Reader beware: this post is part of the older "Objective-C era" on Cocoa with Love. I don't keep these articles up-to-date so the code may be broken or superceded by newer APIs. There's some good information but there's also some opinions I no longer endorse – keep a skeptical mind. Read "A new era for Cocoa with Love" for more.

How blocks are implemented (and the consequences)

This post is a look at how clang implements blocks and how this implementation leads to a number of strange behaviors including local variables that end up global, Objective-C objects allocated on the stack instead of the heap, C variables that behave like C++ references, Objective-C objects in non-Objective-C languages, copy methods that don't copy and retain methods that don't retain.
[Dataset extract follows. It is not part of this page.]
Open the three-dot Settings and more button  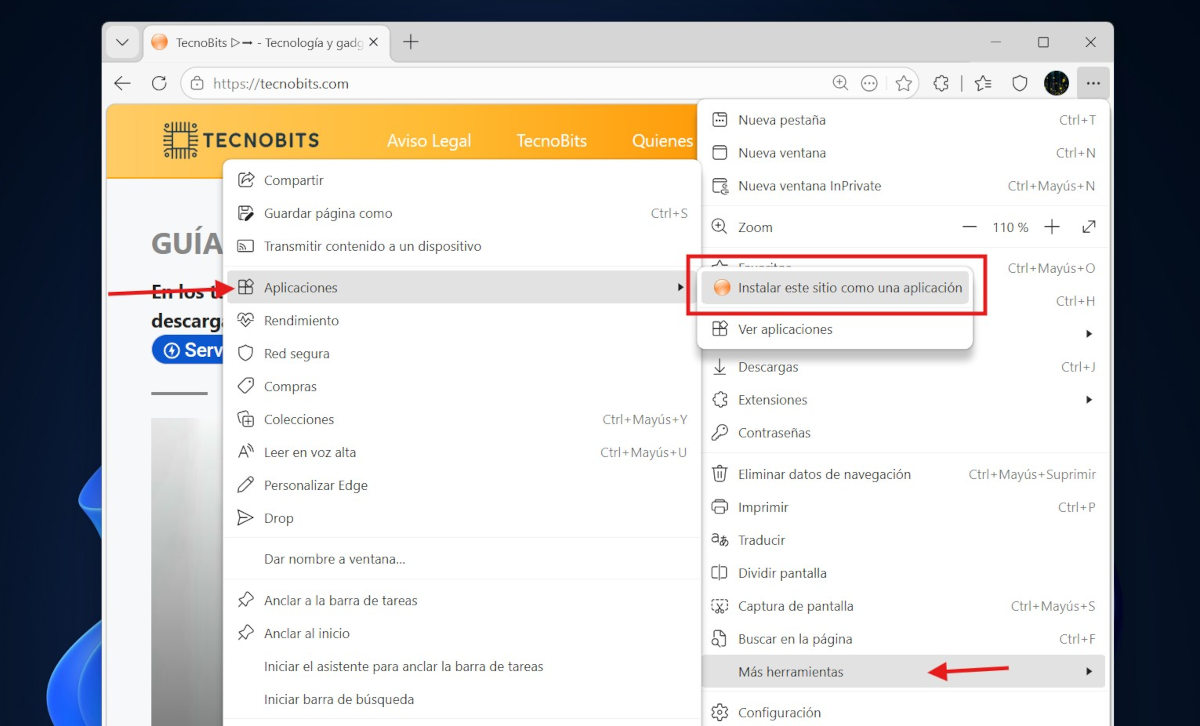click(x=1092, y=84)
What blocks are to the compiler

Blocks are addressable sections of code implemented inline (inside other functions). The inline-edness can be convenient but the real reason why blocks are different to regular functions and function pointers is that they can reference local variables from the scope of the function surrounding their implementation without the invoker of the block needing to know of the surrounding scope variables' existence.

A block is implemented internally using two pieces:

  1. compiled code in the .text segment of the executable
  2. a data structure that predominantly contains the values of the variables that the block uses from its surrounding scope

The compiled code lives in its own separate location and does not actually reside inside inside the code of its surrounding scope. In implementation, the code is a function like any other. If you run:

otool -tV MyCompiledExecutable

then you'll see your blocks appearing immediately after their surrounding functions with names like ___surroundingFunction_block_invoke_21.
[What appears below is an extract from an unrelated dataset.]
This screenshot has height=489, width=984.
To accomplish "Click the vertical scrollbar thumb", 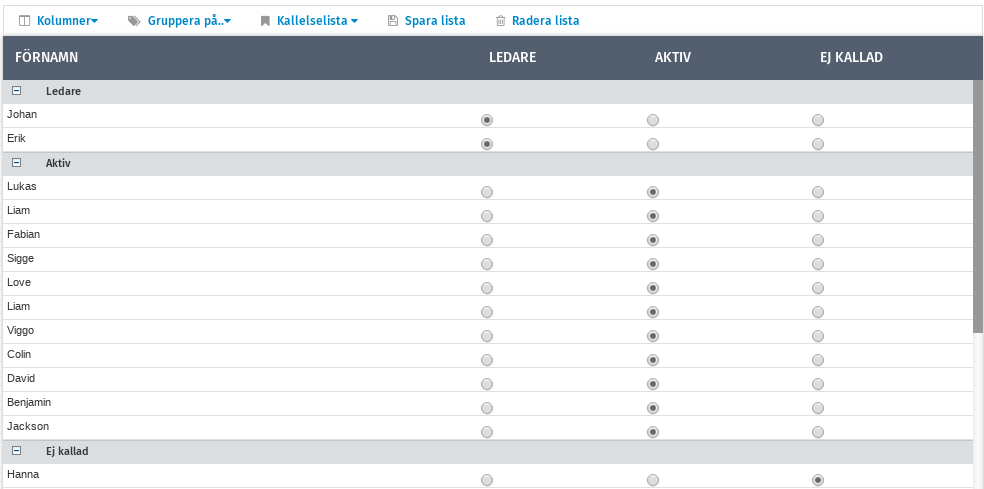I will (x=978, y=200).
So it is not the code which makes blocks special, it is the separate data structure. It is this data structure that I will focus on for the remainder of this post.

The block data structure

Clang's basic documentation on block implementations indicates that the data structure describing the block looks something like this:

struct Block_literal {
    void *isa;

    int flags;
    int reserved; // is actually the retain count of heap allocated blocks

    void (*invoke)(void *, ...); // a pointer to the block's compiled code

    struct Block_descriptor {
        unsigned long int reserved; // always nil
        unsigned long int size; // size of the entire Block_literal
        // functions used to copy and dispose of the block (if needed)
        void (*copy_helper)(void *dst, void *src);
        void (*dispose_helper)(void *src); 
    } *descriptor;

    // Here the struct contains one entry for every surrounding scope variable.
    // For non-pointers, these entries are the actual const values of the variables.
    // For pointers, there are a range of possibilities (__block pointer,
    // object pointer, weak pointer, ordinary pointer)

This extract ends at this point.